Amirabdollahian replaces outgoing Foreign Minister Javad Zarif, who has years of experience in the US and dealing with American officials.
Zarif wrote on Twitter: "Wishing him, the ministry and its officials, and the new administration, all success in international relations"
Zarif had negotiated the Iran nuclear deal, worked as Iran's ambassador to the UN and was educated in the US. By contrast, Amirabdollahian is on the EU sanctions list for human rights abuses allegedly carried out while he was a judge.
Amirabdollahian was also deputy foreign minister for Arab and African Affairs under former fundamentalist President Mahmoud Ahmadinejad, who was best known in the West for Holocaust denial and disputed re-election in 2009.
Iran's parliament approved 18 of 19 candidates put forward by President Raisi for ministerial posts on Wednesday. Only his pick for education minister was rejected due to a lack of credentials. Several of his Cabinet choices are on EU or US sanctions lists.

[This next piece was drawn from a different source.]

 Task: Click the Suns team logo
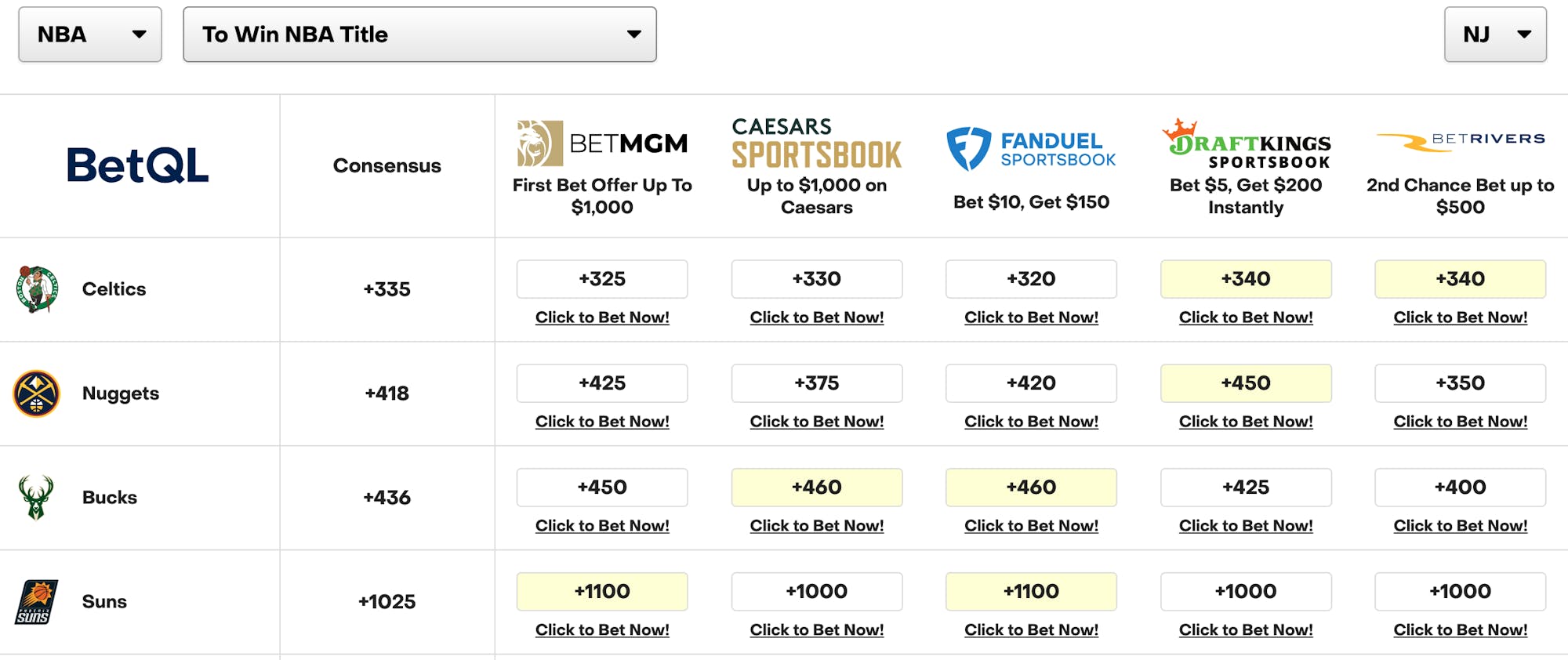point(36,602)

Amirabdollahian, friend of many Western adversaries
The incoming foreign minister is believed to have close connection to Iran's Revolutionary Guard as well as Hezbollah and other Iranian proxies in the region. He is a former ambassador to Bahrain and served as the deputy chief of mission at the Iranian Embassy in Baghdad between 1997 and 2001.

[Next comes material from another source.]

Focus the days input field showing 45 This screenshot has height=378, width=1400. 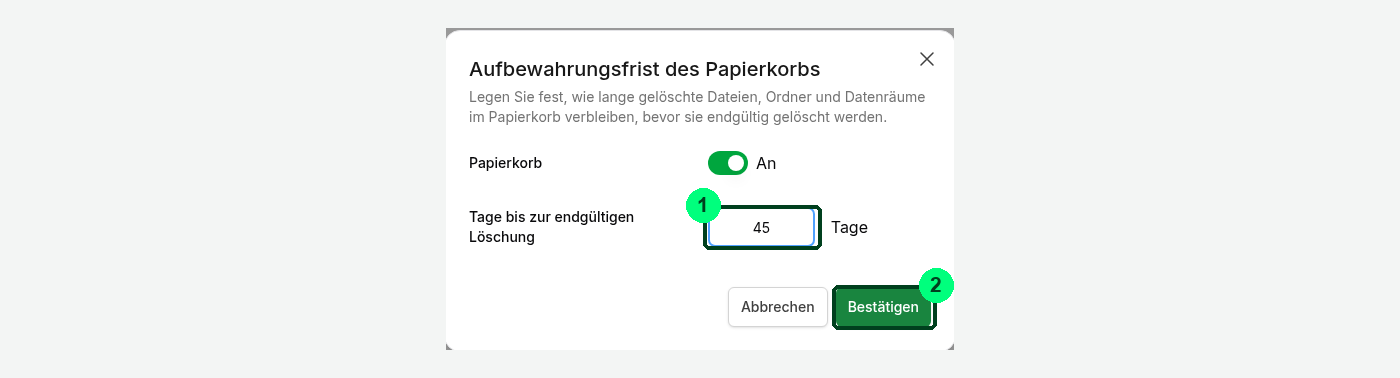[762, 227]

He will take the helm at the Foreign Ministry as Iran faces myriad crises at home and abroad.
In 2018, Washington unilaterally quit the 2015 the Joint Comprehensive Plan of Action (JCPOA), informally known as the Iran nuclear deal, which it had signed with six other countries. The US then reimposed sanctions that squeezed Tehran.
Iran has been renegotiating since April to revive the nuclear deal and get international sanctions lifted. The last round of talks occurred on June 20th, before Raisi was sworn in as president on August 5.
While Raisi backed the talks, experts predict a tougher line when they resume.
He is now tasked with lessening economic hardship at a time when COVID-19 and sanctions are ravaging the country and the balance of power in the region is shifting in yet unforeseen directions.